Records provided |
_ _ _ _ _ _ _

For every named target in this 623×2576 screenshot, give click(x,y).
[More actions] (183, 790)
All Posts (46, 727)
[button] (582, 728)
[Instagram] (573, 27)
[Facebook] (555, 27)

_ _ _ _ _ _ _

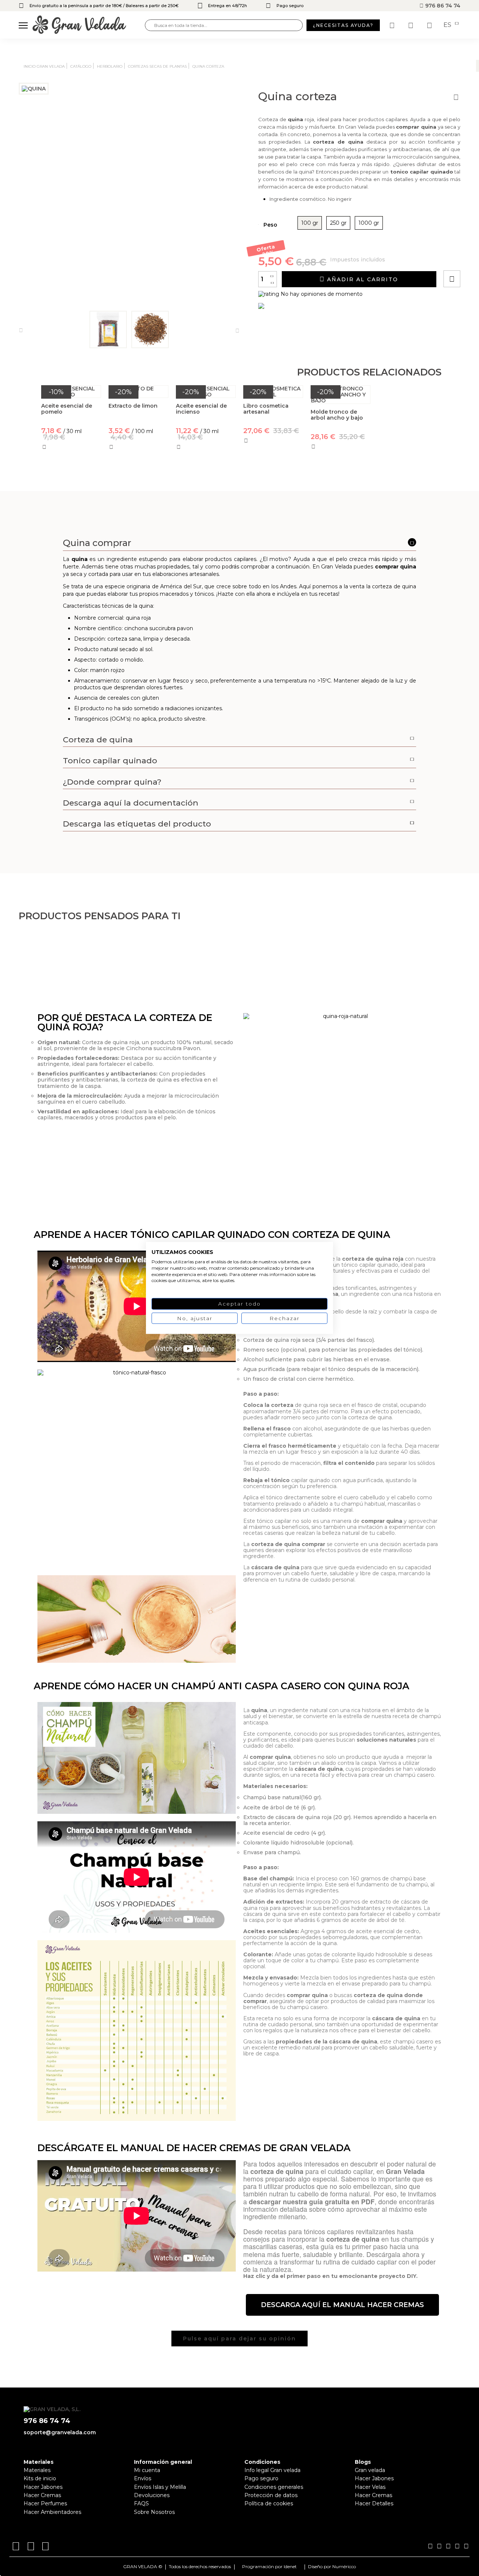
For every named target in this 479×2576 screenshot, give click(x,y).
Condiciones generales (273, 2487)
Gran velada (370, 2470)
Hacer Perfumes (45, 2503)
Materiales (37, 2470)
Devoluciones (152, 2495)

_ _ _ _ _ _ _

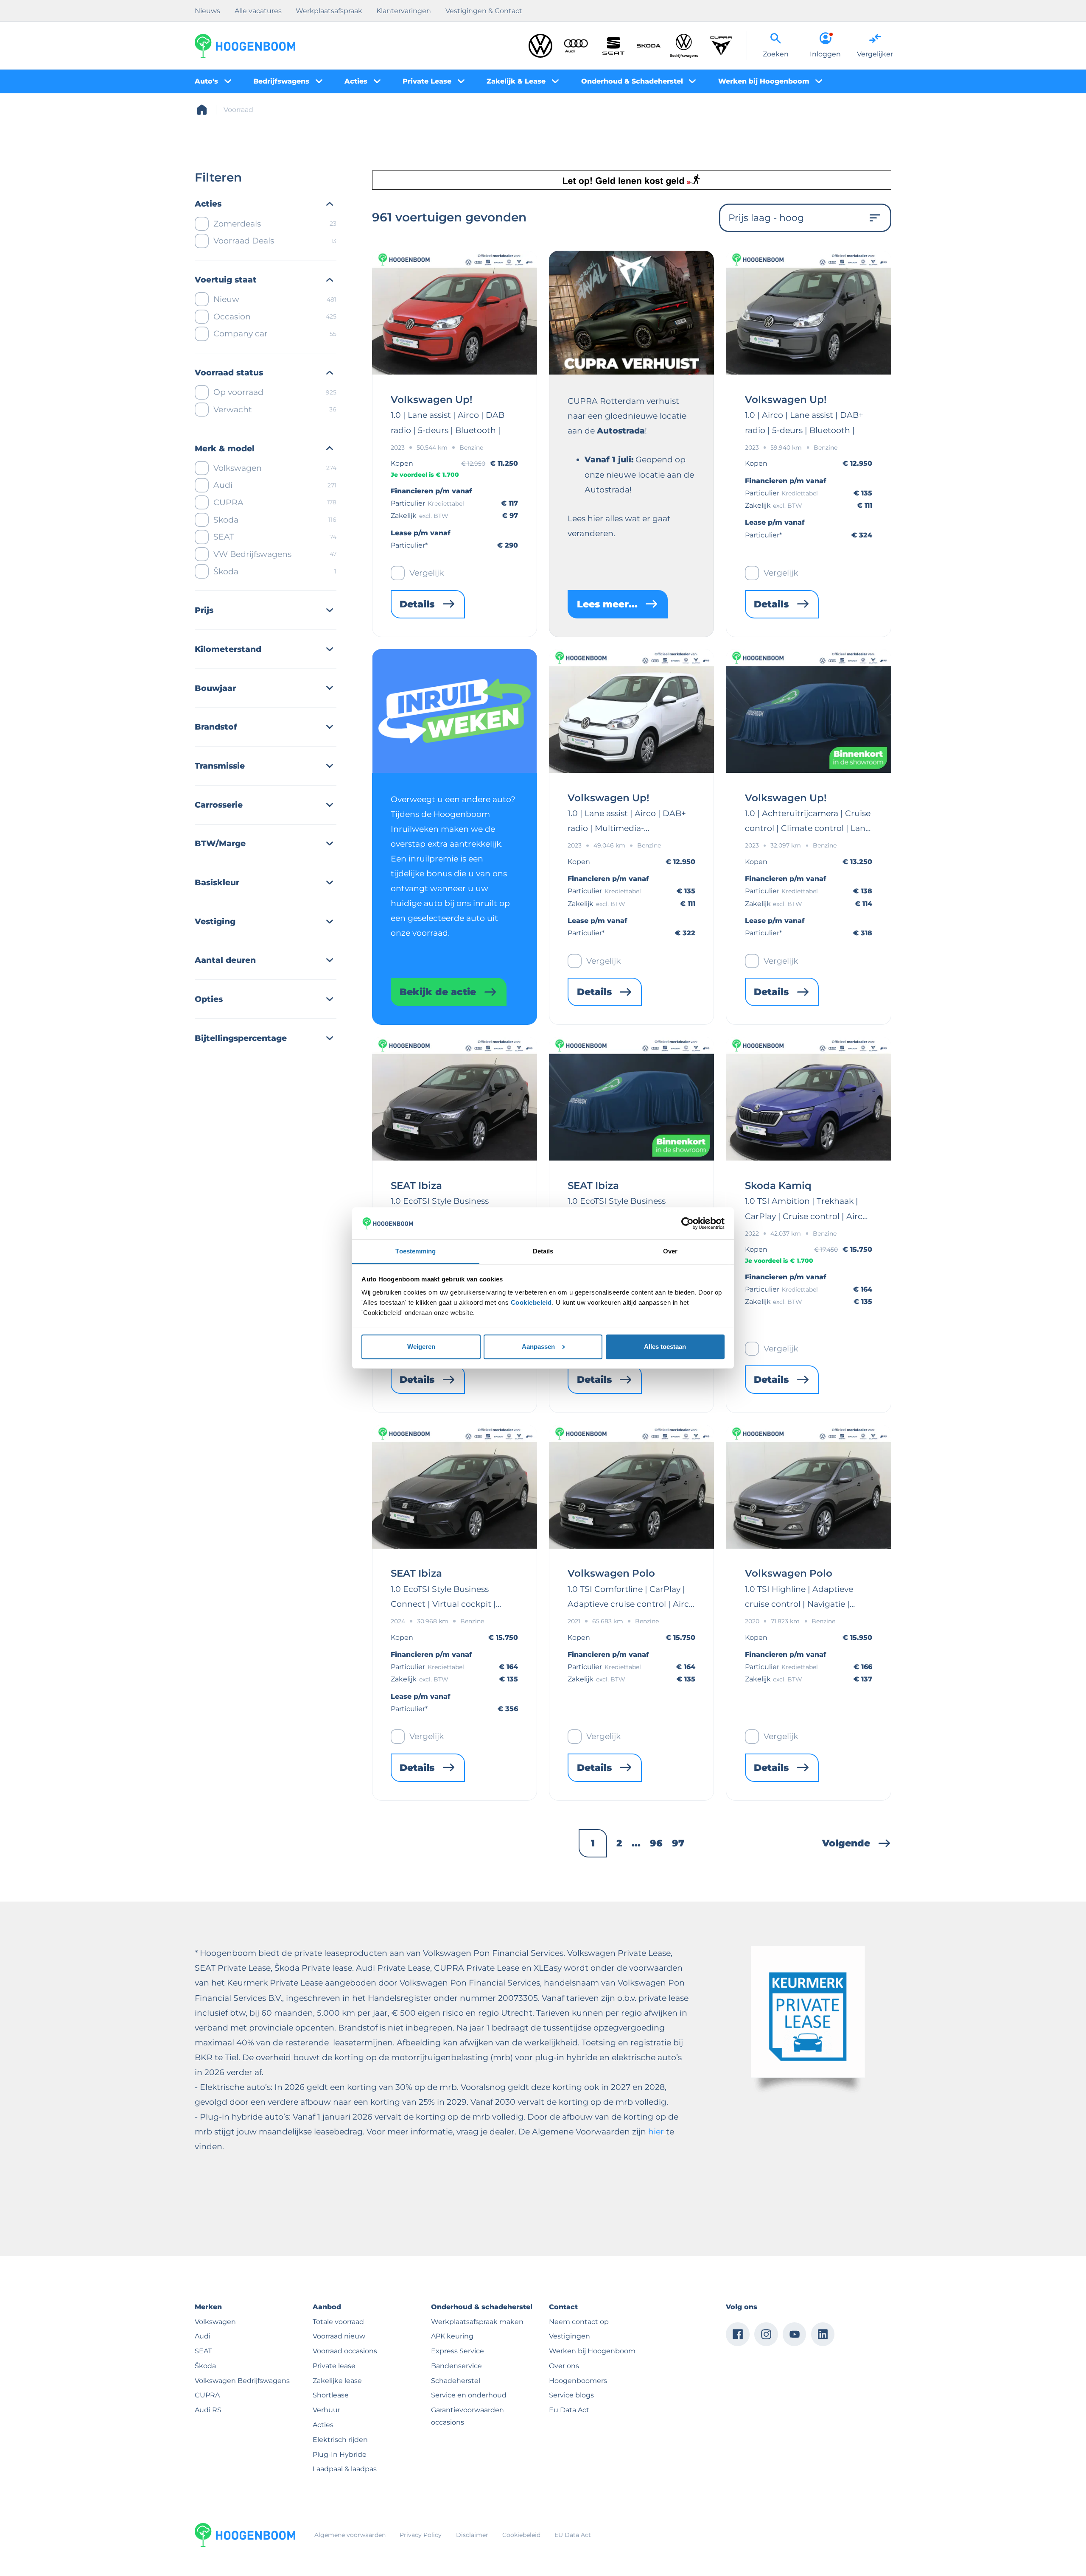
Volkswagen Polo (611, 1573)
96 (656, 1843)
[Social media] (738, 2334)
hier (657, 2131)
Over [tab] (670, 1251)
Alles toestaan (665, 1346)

_ _ _ _ _ _ _

Look above for the line containing "Volkswagen Polo (611, 1573)" and the line containing "Alles toestaan (665, 1346)". Transcribe both, with the lines between them, exactly.

Response for this exercise |
Volkswagen Polo (611, 1573)
96 (656, 1843)
[Social media] (738, 2334)
hier (657, 2131)
Over [tab] (670, 1251)
Alles toestaan (665, 1346)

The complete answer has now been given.